The Prime Minister announced tonight that all shops selling non-essential goods in the UK are to close immediately and except in specific circumstance people will not be allowed to leave their homes – all social gatherings and social events are to stop.  This measure will be reviewed in three weeks.

The important questions that these measures raise for a business are:

Which shops are non-essential? 

The Prime Minister  confirmed that this would include clothing and electronic stores but stopped there.  We expect further details and will share that information once it is available but this is key to determine whether the business has to be shut down.

What is the impact of a shut down (for three weeks or possibly longer)? 

  • Can the business still trade if all employees have to work from home?
  • If employees cannot work from home and the business is non-essential what will shutting the doors mean?
  • Do the measures announced by the Government enable the business to survive and for how long?  It is hoped that there will be a temporary interruption but this will be reviewed in three weeks and may last longer.
  • If the business can trade, how do supplies reach end users? Will demand drop/increase?
  • What measures are or should be in place to manage the risk to the business?

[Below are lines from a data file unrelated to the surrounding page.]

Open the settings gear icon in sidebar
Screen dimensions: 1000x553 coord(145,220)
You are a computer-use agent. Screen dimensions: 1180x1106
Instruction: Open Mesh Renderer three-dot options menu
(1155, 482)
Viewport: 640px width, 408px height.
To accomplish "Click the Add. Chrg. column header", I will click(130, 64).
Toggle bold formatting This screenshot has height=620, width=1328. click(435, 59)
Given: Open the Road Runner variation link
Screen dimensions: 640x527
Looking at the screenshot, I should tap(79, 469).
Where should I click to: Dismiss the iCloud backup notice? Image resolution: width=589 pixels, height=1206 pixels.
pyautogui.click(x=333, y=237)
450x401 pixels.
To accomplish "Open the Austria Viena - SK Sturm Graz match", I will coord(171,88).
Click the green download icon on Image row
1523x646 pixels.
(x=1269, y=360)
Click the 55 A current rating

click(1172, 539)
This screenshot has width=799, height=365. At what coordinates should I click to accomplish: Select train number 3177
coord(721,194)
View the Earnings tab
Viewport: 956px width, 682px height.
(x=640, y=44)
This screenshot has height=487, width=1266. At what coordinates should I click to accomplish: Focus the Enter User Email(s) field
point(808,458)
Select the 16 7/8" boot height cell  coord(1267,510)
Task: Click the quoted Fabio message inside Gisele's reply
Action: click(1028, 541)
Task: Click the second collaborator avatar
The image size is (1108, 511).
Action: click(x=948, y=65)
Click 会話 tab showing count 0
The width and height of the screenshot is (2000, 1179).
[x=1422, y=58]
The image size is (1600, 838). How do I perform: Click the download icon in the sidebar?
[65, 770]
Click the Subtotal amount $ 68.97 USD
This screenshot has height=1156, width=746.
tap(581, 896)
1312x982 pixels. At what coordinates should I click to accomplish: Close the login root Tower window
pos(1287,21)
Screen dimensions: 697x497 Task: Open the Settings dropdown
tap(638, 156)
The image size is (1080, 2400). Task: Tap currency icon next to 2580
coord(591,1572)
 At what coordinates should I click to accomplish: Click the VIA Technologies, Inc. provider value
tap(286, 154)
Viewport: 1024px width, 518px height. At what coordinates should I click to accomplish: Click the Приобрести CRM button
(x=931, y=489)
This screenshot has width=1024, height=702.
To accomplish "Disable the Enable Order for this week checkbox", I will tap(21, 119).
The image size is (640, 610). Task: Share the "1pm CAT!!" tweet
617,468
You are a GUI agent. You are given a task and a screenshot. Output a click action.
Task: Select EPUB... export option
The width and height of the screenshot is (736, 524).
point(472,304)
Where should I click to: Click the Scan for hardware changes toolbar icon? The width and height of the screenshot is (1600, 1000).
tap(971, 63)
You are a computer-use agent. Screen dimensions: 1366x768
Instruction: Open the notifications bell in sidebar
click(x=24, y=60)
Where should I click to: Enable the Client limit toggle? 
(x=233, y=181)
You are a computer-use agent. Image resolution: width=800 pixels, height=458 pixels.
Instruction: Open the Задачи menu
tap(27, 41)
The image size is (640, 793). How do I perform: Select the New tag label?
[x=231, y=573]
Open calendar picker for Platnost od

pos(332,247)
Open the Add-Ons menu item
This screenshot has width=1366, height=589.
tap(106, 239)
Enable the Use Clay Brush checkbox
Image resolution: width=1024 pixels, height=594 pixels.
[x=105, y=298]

Lock-down may force many businesses into distress (or further distress).  Taking professional advice will help determine whether the underlying business is sufficiently resilient to withstand the current restrictions or whether a restructuring or insolvency process is the only option.

Impact on restructuring

If a restructuring process is the only option, the current restrictions may limit what those options are.

Trade is restricted, so a trading administration is no longer an option (unless the business is an essential supplier).  An administration sale is probably off the cards given that no one can trade the business.  Can an administrator simply mothball the business?  Is liquidation the only option?

In addition, the announcement will also impact on current appointments.  Is the business over which the administrator appointed essential? What are the options?

These are all questions that we are considering in light of the Prime Minister’s announcement and the answer may also depend on whether the Government announces any further measures to protect businesses that are only in distress because of the Covid-19 restrictions,  or where the underlying business cannot be saved because ongoing trade is not permitted.